À Goma, Une jeune femme a été tuée par des hommes en tenue militaire à Mabanga Sud pour avoir refusé de céder son sac. Quelles mesures préconisez-vous pour éviter ce genre de drame ?
Chantal Faida : La question de l'insécurité à Goma demeure préoccupante depuis plusieurs années. Ce, en dépit de l'instauration de l'état de siège, c'est ainsi qu'une majorité des habitants de Goma demande la levée de l'état de siège pour que l'administration des civils puissent retrouver leurs postes. Nous condamnons cet acte et nous recommandons aux autorités de prendre les mesures qui s'imposent, c'est-à-dire d'organiser des patrouilles nocturnes, éclairer les avenues et quartiers de Goma, et surtout de pouvoir instaurer des postes de commissariat dans chaque avenue pour que la population puisse être secourue de toute urgence en cas de cambriolage ou même de menace d'assassinat.
Le Général Brice Oligui Nguema, qui a été investi président de transition au Gabon, a annoncé que le Président déchu Ali Bongo peut désormais se rendre à l'étranger pour les raisons médicales s'il le souhaite. Pouvez-vous commenter cette information ?
Chantal Faida : Nous suivons avec attention ce qui se passe à la République du Gabon, un pays membre de la CEEAC dont la RDC est également membre et nous encourageons le pouvoir de transition à organiser une passation ou remise de pouvoir aux institutions ou dirigeants civils étant donné que dans les attributions des forces de sécurité la direction de gestion publique ne relève pas des éléments des forces de sécurité mais bien des partis et regroupements politiques. Et nous saluons les mesures prises par l'actuel président de transition en l'occurrence la liberté de mouvement de l'ancien président Ali Bongo, et même le dialogue organisé pour pouvoir maintenir l'unité et la sauvegarde des intérêts nationaux.
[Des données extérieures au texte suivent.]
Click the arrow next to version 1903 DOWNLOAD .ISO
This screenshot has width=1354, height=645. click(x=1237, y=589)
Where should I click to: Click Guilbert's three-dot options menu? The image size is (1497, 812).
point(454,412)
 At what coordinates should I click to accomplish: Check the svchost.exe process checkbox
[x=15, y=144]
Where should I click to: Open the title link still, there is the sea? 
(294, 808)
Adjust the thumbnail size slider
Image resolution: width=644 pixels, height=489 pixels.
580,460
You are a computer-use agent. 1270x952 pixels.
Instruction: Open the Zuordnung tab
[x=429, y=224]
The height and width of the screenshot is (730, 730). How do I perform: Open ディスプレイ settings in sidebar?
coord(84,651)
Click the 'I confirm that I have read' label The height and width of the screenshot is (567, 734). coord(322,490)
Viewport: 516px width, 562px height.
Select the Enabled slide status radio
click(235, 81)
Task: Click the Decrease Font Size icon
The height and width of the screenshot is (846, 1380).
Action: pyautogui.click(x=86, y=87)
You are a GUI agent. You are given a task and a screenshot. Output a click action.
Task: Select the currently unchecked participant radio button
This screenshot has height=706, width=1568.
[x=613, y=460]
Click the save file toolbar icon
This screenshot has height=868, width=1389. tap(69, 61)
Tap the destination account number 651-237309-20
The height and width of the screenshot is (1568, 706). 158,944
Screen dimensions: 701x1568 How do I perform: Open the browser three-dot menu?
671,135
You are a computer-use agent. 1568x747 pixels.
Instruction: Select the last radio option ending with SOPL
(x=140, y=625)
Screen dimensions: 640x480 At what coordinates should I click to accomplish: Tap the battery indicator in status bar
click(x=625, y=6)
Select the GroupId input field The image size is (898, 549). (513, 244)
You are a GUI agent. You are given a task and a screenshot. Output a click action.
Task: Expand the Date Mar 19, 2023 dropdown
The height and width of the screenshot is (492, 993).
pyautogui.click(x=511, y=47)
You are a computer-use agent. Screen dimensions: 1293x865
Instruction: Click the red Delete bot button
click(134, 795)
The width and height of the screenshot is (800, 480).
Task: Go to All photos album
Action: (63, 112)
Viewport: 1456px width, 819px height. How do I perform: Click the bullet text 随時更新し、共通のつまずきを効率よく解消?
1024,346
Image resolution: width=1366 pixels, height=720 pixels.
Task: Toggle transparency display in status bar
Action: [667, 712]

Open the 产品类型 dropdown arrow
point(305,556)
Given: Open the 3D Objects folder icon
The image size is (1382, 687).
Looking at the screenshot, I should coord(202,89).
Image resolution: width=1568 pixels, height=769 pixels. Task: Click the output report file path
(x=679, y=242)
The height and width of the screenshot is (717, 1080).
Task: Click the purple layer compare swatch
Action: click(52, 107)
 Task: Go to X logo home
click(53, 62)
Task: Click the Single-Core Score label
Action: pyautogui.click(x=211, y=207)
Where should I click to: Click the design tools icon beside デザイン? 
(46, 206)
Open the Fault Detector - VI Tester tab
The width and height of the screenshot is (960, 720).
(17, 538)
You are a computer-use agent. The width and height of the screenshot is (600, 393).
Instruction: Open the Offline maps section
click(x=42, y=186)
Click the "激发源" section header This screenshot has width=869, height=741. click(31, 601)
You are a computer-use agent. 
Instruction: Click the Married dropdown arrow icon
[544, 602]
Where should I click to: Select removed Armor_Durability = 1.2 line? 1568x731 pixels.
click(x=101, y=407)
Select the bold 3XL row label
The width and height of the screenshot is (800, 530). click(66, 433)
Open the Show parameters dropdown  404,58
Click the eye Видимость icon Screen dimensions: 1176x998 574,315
Toujours au Gabon, le Président de la transition a nommé Raymond Ndong Sima opposant au Président Ali Bongo Premier ministre de transition. Pensez-vous que c'est une bonne stratégie de gouvernance ?
Chantal Faida : Nous avons suivi la nomination du premier ministre issu de l'opposition dans le régime de transition au Gabon et nous demeurons observateurs par rapport à la réaction des autres acteurs politiques parce que qui dit Gouvernement de transition dit inclusion et implication de toutes les forces et couches sociales. Nous suggérons qu'il y ait entente au niveau national pour qu'il n'y ait plus de frustration par rapport à ce régime de transition au Gabon.